Assessing the Potential to Extrapolate Genetic-Based Restoration Strategies Between Ecologically Similar but Geographically Separate Locations of the Foundation Species Vallisneria americana Michx

Restoration of genetic diversity to levels that ensure long-term species persistence is an important management strategy in degraded systems. Unfortunately, genetic data are lacking for many species such that practitioners must make management decisions for data-deficient areas using information from other parts of a species’ range. For such a management approach to be reliable, genetic diversity needs to be structured similarly. To determine if this is the case, we compared genetic structure in the submersed aquatic plant species Vallisneria americana across similar salinity gradients in three major tidal rivers in eastern North America (the Potomac, Hudson, and Kennebec) using 10 microsatellite markers. The Potomac supported high genotypic diversity, and no barriers between sampled sites were identified. Migrant analysis suggested that moving restoration stock within 22 km would fall within natural dispersal distances and thus create low risks, if augmentation were sought for sites where potential inbreeding was detected. The Hudson supported low genotypic diversity.
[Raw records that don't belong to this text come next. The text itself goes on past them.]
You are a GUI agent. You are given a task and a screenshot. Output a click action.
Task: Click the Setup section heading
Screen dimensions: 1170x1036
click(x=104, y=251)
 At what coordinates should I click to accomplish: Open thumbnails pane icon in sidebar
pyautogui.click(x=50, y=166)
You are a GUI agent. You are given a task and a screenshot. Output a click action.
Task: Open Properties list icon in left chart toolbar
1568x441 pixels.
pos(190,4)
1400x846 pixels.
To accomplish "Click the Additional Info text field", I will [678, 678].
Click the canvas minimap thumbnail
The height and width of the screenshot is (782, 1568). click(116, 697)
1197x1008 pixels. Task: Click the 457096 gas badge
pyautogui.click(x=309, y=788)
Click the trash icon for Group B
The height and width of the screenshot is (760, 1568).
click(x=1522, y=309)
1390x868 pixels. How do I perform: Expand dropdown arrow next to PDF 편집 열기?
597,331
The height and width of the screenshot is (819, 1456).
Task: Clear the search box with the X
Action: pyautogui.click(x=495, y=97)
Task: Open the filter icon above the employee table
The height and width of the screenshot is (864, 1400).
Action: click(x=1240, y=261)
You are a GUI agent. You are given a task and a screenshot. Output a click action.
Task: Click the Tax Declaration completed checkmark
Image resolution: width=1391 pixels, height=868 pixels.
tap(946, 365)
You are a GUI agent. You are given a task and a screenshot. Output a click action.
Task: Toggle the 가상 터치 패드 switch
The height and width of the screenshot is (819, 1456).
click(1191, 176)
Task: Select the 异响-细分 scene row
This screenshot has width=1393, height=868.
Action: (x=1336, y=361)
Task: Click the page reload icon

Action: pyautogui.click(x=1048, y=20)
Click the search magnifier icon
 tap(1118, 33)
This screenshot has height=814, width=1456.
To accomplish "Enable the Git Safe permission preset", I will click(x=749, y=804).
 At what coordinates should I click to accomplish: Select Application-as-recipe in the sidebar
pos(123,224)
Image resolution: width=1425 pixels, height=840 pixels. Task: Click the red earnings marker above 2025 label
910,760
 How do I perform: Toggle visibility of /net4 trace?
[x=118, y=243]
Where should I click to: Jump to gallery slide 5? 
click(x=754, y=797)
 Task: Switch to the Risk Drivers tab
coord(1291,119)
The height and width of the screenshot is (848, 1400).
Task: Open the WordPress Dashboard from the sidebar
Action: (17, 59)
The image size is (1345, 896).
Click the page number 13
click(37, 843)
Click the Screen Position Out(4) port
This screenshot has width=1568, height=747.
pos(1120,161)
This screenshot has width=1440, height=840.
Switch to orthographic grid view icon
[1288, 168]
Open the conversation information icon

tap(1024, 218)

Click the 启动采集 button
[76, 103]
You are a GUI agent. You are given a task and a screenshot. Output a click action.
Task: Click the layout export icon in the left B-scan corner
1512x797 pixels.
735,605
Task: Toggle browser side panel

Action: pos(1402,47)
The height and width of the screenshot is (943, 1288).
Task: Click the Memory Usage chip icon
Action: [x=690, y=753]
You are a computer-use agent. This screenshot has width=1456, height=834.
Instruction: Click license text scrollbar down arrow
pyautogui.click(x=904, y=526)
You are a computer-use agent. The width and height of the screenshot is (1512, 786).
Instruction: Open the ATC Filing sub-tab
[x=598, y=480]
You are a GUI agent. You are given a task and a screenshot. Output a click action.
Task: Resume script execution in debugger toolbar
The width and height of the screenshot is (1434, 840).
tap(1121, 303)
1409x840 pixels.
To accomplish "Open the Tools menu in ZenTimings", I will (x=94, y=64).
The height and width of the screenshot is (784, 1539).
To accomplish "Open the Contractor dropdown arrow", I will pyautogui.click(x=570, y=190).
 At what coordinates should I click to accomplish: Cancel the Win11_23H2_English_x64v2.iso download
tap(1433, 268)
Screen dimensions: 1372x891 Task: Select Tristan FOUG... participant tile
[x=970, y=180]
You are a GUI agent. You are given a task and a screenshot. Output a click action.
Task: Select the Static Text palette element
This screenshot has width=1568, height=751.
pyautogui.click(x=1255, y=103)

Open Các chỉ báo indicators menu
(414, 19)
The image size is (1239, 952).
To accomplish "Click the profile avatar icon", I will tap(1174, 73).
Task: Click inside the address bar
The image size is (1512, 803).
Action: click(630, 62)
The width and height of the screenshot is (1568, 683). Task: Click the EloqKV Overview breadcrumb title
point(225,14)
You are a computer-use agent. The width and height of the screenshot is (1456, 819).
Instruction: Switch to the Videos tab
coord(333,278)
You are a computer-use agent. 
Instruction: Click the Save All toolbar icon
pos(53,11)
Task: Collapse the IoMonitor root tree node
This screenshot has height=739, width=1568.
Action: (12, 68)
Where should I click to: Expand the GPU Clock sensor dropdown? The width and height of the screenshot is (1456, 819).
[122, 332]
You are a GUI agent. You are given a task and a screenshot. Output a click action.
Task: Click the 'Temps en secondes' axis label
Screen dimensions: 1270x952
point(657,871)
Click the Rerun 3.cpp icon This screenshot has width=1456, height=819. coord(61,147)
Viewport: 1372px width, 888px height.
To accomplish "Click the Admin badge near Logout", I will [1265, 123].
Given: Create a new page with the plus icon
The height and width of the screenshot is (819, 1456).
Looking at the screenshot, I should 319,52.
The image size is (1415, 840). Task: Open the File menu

No inbreeding was detected in the Kennebec or the Hudson, but dispersal barriers and recent bottlenecks were observed. These differences in genetic structure among rivers could limit broad adoption of management guidelines based solely on genetic data from one part of this species’ range. Such guidelines could risk moving restoration stock across barriers in the unsampled rivers, altering the species’ genetic architectures and potentially its natural resilience. Despite the allure of applying science-based generalities to restoration practice, locally relevant data and stock may often be needed for restoration efforts to maintain self-sustaining systems.